7 Replies Latest reply: Apr 21, 2012 6:20 AM by user9100827 RSS

    11g - Release 1 technical issues

    user9100827
      All,

      I have recently installed 11g - release1 Ops Center. I am successfully able to deploy 2 Proxy servers on "managed segments" and do the standard discovery of both the ILOM interfaces of the T3 managed hosts, and the Solaris 10 installs on those physical servers.

      However, I've had to re-install Ops Center 3 times already because once I attempt to put the Solaris install under "Managed Asset" control, I have received a series of problems achieving it.

      The Solaris deployment model we use would be similar to creating a FLAR file of one install and "cooking cutting" that image out to other servers, so items like the service tag entires would be the same on every server. It appears that even with a "Custom Discovery", Ops Center is not taking kindly to this.

      On a few attempts, I was able to get on server under managed control, but when attempting the second one, it with fail for a variety of reasons.

      Now, after yet another re-install of Ops Center satellite and proxy servers, when I do a new attempt for ONE of the 2 servers, it is somehow "magically" attempting to "attach" the second server into the hierarchy of the first server, as if both instances of Solaris were installed on the same physical server!

      #1 - Does Ops Center use the service tag entries to identify a unique Solaris install and if so, how can you reinitialize the service tags so they are unique when doing imaged based deployments ?
      #2 - How do you go about "scrubbing" the EC Ops Centers local DB so that it won't have previously discovered assets still "laying in state" ? ( just running an "Unmanage/Delete" job DOES NOT take it entirely out of the local DB )
      #3 - When attempting to stop a job that is hung, how do you get it to stop ? ( It goes into a "stopping" state but never actually stops )
      #4 - Is this really still this "clunky" ? I would have thought by now it had matured beyond this point.
        • 1. Re: 11g - Release 1 technical issues
          User12617625-Oracle
          See this thread:

          11gR3 Multiple OS under one Server
          I have recently installed 11g - release1 Ops Center. I am successfully able to deploy 2 Proxy servers on "managed segments" and do the standard discovery of both the ILOM interfaces of the T3 managed hosts, and the Solaris 10 installs on those physical servers.

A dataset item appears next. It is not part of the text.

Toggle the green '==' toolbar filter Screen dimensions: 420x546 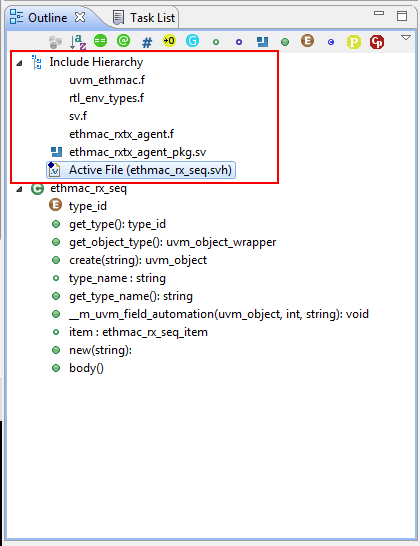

          However, I've had to re-install Ops Center 3 times already because once I attempt to put the Solaris install under "Managed Asset" control, I have received a series of problems achieving it.
          What do you mean re-install Ops Center? You are uninstalling your proxies and the EC, and reinstalling then re-upgrading to U3 from scratch? Or re-installing the agents?

          >
          The Solaris deployment model we use would be similar to creating a FLAR file of one install and "cooking cutting" that image out to other servers, so items like the service tag entires would be the same on every server. It appears that even with a "Custom Discovery", Ops Center is not taking kindly to this.

          On a few attempts, I was able to get on server under managed control, but when attempting the second one, it with fail for a variety of reasons.

          Now, after yet another re-install of Ops Center satellite and proxy servers, when I do a new attempt for ONE of the 2 servers, it is somehow "magically" attempting to "attach" the second server into the hierarchy of the first server, as if both instances of Solaris were installed on the same physical server!

          #1 - Does Ops Center use the service tag entries to identify a unique Solaris install and if so, how can you reinitialize the service tags so they are unique when doing imaged based deployments ?
          The the previous thread - I'm pretty sure it's the /var/opt/sun/xvm/persistence/scn-agent/id.properties file...to be safe I would redo the ST too.

          So before you do the clone process, just rm the ST and the id.properties as well.
          #2 - How do you go about "scrubbing" the EC Ops Centers local DB so that it won't have previously discovered assets still "laying in state" ? ( just running an "Unmanage/Delete" job DOES NOT take it entirely out of the local DB )
          If you don't have a lot of agents, I would run "/opt/SUNWxvmoc/bin/agentadm unconfigure" on them, clean up the files from above, and rediscover them.
          #3 - When attempting to stop a job that is hung, how do you get it to stop ? ( It goes into a "stopping" state but never actually stops )
          There are issues here that I don't know good work arounds for. You should probably open a case if you need to.
          #4 - Is this really still this "clunky" ? I would have thought by now it had matured beyond this point.
          It has matured quite a bit. You're just hitting this flar-type issue right out of the gate unfortunately.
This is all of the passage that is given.